Sono stato uno stupido, ho gettato la mia dignità sotto i piedi solo per lui. Senza venir ripagato nemmeno del più insignificante dei miei sforzi.
“Per l’amor del cielo, John” lui poi mi dice, scuotendo la testa. “Hai sopportato tre anni. Credevo fossi in grado di tollerare qualche misero giorno”.
Sopportare. Lui sembra non aver ben chiaro il significato esatto di questo verbo, probabilmente credendolo un mero sinonimo di aspettare, attendere. Superare, magari.
Subire, patire, soffrire vorrei gridargli in faccia, ma senza la forza di farlo per davvero.
Per un istante, mi rendo conto di come questo sia il primo straccio di conversazione vera dopo più di un anno, tra noi.
“Dio, Sherlock” io biascico, trovando appena la forza di parlare, bramoso solo di macchiare le mie nocche del suo sangue. “Sei orribile”.
Lui resta impassibile.
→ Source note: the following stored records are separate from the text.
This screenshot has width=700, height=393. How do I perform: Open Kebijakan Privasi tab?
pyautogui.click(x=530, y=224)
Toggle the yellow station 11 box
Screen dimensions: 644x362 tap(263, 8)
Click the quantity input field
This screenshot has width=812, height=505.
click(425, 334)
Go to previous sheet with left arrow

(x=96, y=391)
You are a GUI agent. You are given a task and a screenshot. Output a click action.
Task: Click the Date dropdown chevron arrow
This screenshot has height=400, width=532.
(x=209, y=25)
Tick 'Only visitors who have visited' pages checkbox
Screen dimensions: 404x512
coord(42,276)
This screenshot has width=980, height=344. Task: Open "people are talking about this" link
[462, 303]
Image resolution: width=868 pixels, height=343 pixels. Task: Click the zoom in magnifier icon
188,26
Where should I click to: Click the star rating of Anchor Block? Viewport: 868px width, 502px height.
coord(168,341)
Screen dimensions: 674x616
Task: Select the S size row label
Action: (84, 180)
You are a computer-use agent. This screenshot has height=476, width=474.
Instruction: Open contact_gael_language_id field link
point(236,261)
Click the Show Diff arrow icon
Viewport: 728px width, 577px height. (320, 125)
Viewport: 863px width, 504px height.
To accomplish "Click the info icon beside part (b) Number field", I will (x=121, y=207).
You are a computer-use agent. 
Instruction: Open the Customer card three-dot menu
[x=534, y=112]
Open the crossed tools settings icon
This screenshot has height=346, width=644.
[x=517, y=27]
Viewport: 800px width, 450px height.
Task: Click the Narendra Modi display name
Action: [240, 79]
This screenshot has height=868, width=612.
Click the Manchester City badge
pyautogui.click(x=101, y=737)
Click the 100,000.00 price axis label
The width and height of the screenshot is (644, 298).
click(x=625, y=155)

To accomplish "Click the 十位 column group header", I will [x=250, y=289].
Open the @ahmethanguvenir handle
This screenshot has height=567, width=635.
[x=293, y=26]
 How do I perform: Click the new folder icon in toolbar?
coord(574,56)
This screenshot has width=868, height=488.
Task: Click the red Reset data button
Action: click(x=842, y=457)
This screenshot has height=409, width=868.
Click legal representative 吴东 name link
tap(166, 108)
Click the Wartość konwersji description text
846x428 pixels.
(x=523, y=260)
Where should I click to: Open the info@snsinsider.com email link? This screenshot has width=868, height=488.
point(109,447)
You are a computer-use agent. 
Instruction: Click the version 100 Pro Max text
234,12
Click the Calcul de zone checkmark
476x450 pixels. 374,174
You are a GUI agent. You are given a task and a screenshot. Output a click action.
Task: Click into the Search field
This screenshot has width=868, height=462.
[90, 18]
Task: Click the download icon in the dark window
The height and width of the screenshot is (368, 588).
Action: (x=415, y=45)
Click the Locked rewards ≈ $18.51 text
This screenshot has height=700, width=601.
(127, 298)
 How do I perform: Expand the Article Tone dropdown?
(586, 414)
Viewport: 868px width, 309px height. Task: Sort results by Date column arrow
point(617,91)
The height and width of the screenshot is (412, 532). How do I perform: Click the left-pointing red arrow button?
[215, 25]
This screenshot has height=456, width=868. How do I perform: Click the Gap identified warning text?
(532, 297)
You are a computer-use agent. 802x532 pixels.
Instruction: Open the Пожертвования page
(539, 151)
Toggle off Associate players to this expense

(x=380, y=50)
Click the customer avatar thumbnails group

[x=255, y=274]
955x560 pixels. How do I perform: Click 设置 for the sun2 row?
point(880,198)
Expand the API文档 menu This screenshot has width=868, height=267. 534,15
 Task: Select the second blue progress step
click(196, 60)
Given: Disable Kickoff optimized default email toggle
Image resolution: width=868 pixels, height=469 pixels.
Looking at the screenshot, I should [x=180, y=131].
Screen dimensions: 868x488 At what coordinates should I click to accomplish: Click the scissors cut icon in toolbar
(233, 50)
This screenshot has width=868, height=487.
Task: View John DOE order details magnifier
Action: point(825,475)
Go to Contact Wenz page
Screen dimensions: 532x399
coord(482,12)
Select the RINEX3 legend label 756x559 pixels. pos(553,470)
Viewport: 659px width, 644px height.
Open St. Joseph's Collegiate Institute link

Si volta verso il microscopio e lo sposta leggermente verso il bordo del tavolo, come se non volesse rischiare di compromettere il suo prezioso studio a causa mia.
“Sei pieno di rancore” afferma l’ovvio, poi. “Mi odi, John?” poi mi chiede, cogliendomi del tutto impreparato. O meglio, non abbastanza preparato per la risposta fin troppo lunga che vorrei dargli.
Vorrei raccontargli di ogni bugia nascosta dietro finti sorrisi. Di ogni buon viso a cattivo gioco ostentato solo per fargli piacere, per spingerlo a sorridere di nuovo, a perdonarmi di essermi rifatto una vita con qualcun altro. Nonostante noi una vita insieme non l’avessimo mai avuta.
Non desidererei altro che parlargli delle domande che avrei tanto voluto fargli e che mai mi aveva permesso di porgli, dei mille ‘domani andrà meglio’ che mi ero ripetuto non credendoci mai davvero.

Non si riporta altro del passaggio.